(Stored data entries)
- Opening Delimiter -
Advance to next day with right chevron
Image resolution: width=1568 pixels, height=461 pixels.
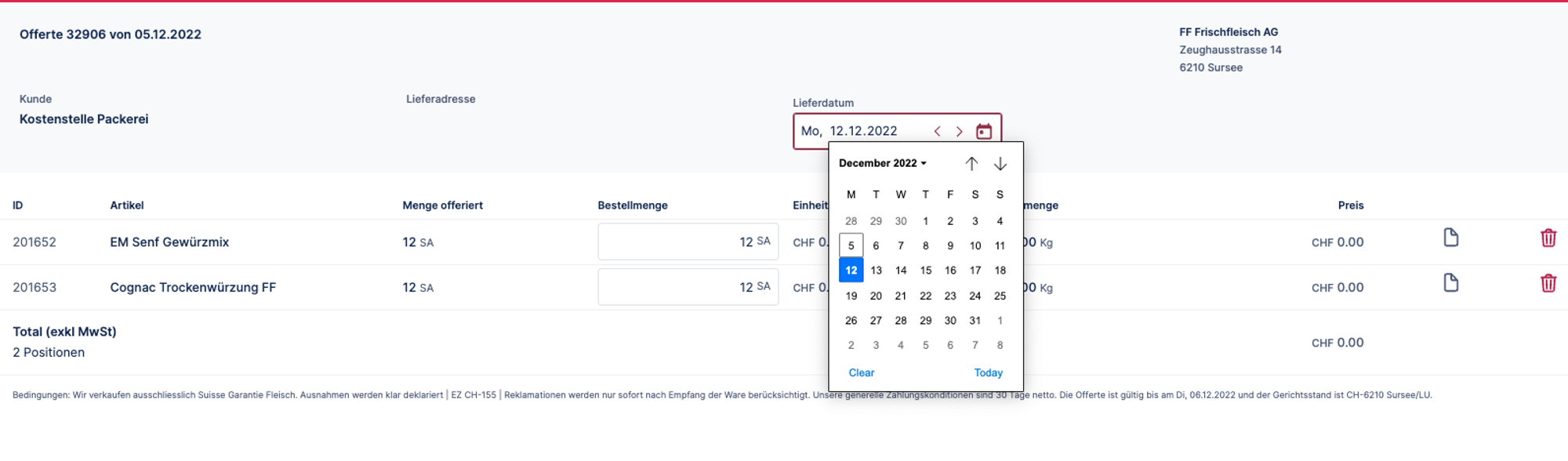pyautogui.click(x=959, y=131)
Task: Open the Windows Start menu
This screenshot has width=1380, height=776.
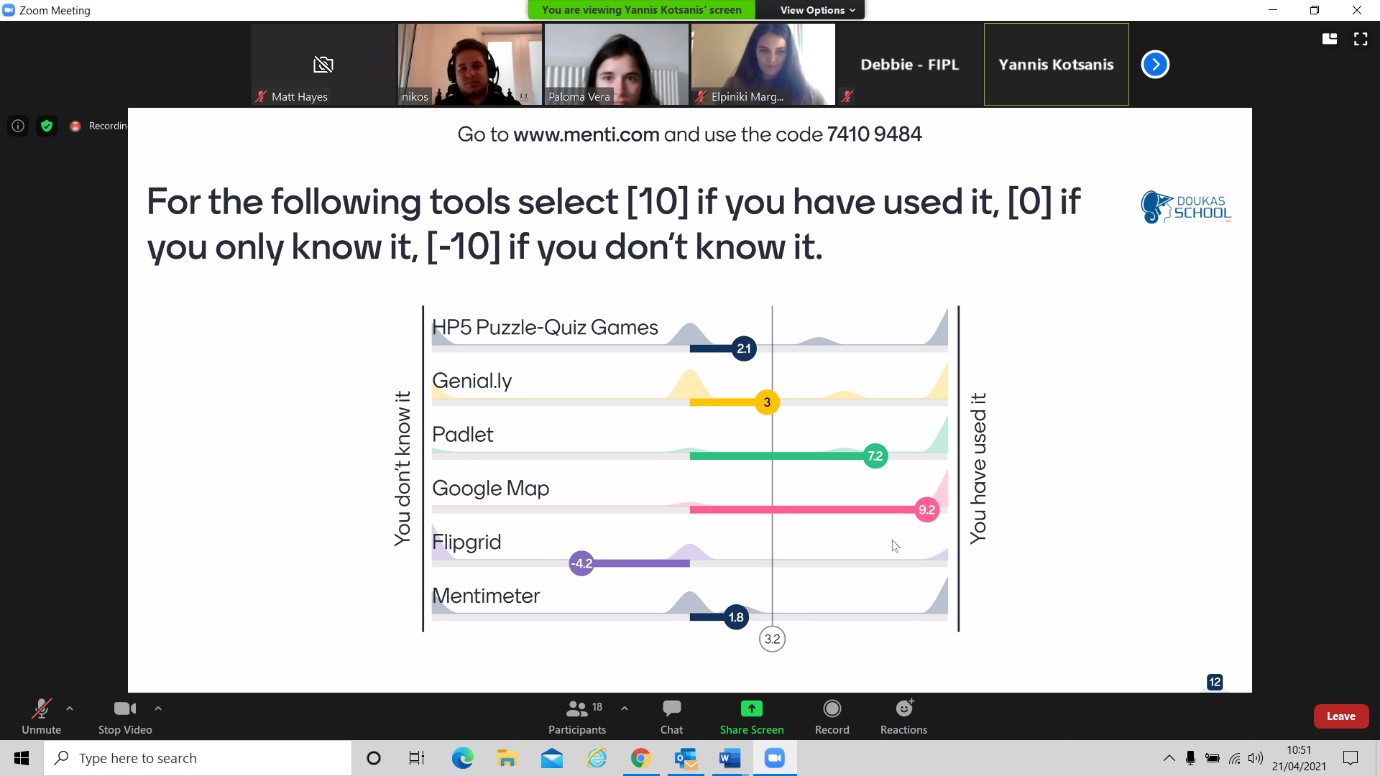Action: point(19,757)
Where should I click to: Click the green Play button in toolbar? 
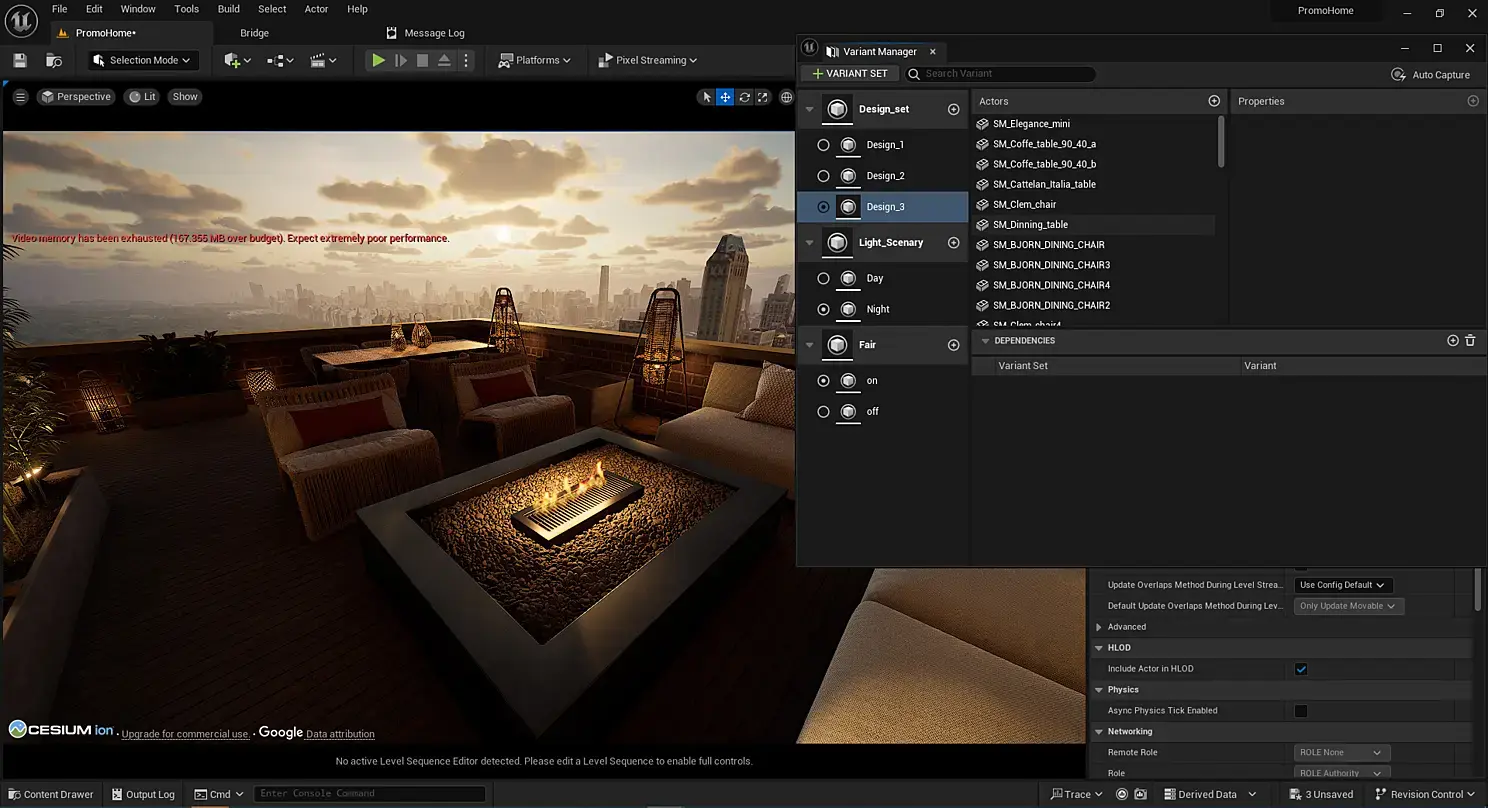378,60
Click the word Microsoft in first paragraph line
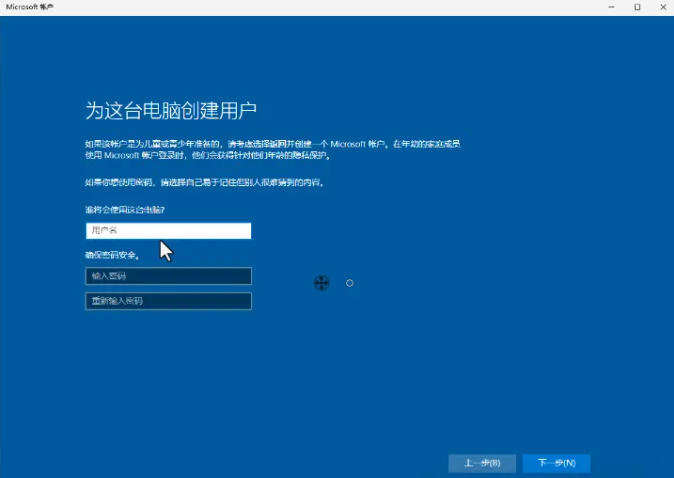This screenshot has width=674, height=478. (x=377, y=144)
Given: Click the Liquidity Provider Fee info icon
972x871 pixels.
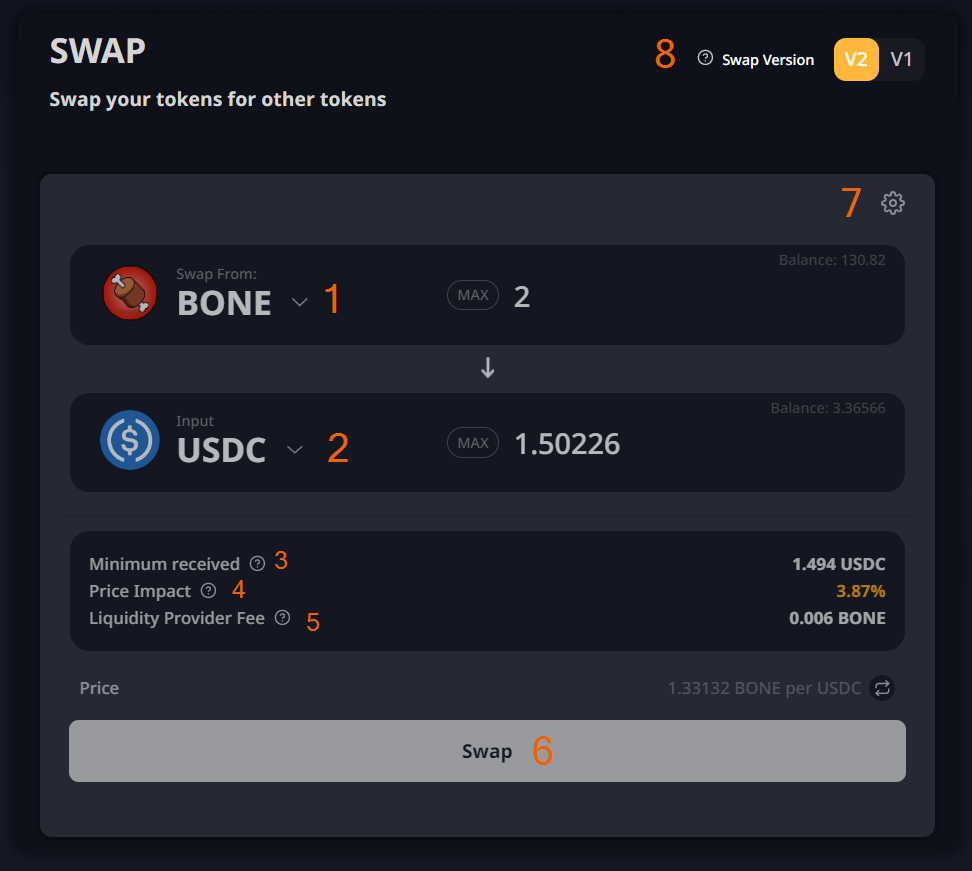Looking at the screenshot, I should click(x=282, y=618).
- Closing Delimiter -
YOUR ASSIGNMENT
Please restate word for word the lines above, starting with the line that holds "This screenshot has width=1380, height=776." and ending with the final line of the records, while leaving out pictures.

SOLUTION TO THIS EXERCISE
This screenshot has width=1380, height=776.
Action: point(19,757)
Where should I click to: Click the green Play button in toolbar? 
378,60
Click the word Microsoft in first paragraph line
This screenshot has width=674, height=478. (x=377, y=144)
Given: Click the Liquidity Provider Fee info icon
972x871 pixels.
Looking at the screenshot, I should click(x=282, y=618).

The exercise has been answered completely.